With each passing year the vitality of the sector is sapped. Consumers’ ability to make instant price comparisons increases the downward pressure on prices and converts what were once scarce, magical, mysterious retreats into commodities. Cost cutting follows. Processes and procurement are standardized and unique places lose their distinctiveness as services and places start to look the same. Automation strips the cost out of many services but deprives the traveler of human and humane care.

Tourism as Time Bomb 
Tourism has become a time bomb, according to Accenture’s Paul Newman and Mark Spelman in this Havard Business Review Paper of the same name.

They suggest that a doubling of demand will have serious impact on the cost of living in key attractive cities where local businesses will have to compete with tourists for many services and, presumably, taxpayers in the host city will have to pay extra infrastructure costs (water, waste management, transportation, policing etc)

While vulnerable places like England’s Stonehenge, Ecuador’s Galapagos and Peru’s Machu Pichuu are having to limit visitation, it’s Venice that is probably the most obvious  “canary in the mine”. We publicly may mourn “the death in and of Venice”  – see previous post on this blog but fail to address the real problem: there is only one Venice and its capacity to absorb more and more visitors every year is limited.

USA today recently published an article on the tourism hotspot, observing:

Venice is “under siege” by tourists and faces “irreversible” catastrophe if limits aren’t imposed on visitor numbers, warns a report released Monday by Italy’s leading heritage group.

Italia Nostra (Our Italy) accused the Italian government of ” underestimating the devastating effects of past and future development projects and tourism policy,” Reuters reports.

The group will ask UNESCO, the United Nation’s cultural organization to place the city on its endangered list and consider removing it from its list of World Heritage Sites. The lagoon city is besieged by 60,000 tourists a day, including many from an increasing number of cruise ships that come to call, says Reuter

How can we as a tourism community be proud to say “we destroyed Venice?” Furthermore,  if sustainability is all about acting now to provide subsequent generations with the same choices and opportunities we enjoy, then how could our actions of the past 50 years be considered even remotely sustainable.

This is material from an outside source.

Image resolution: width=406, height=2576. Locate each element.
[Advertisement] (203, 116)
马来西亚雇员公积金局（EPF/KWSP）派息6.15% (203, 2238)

Disappointment with Leadership From Above who avoid “The Elephant in the Room”
I am disappointed with the leadership shown from both governments and the private sector. The UN-related organisations send out mixed signals. They talk a good talk about sustainability – even issuing Green Passports- but get positively gleeful when volume projections bounce back to “near normal” and growth gets back on track.

They talk about tourism being resilient and a force for good but continue to demand more recognition and influence. Despite the fact that their demands for recognition have been made year after year on every Tourism Day with boring monotony, they have to admit that their approach is not working. In March 2011, Taleb Rifai, Secretaru General of the UNWTO was reported saying that tourism ministers around the world lack authority.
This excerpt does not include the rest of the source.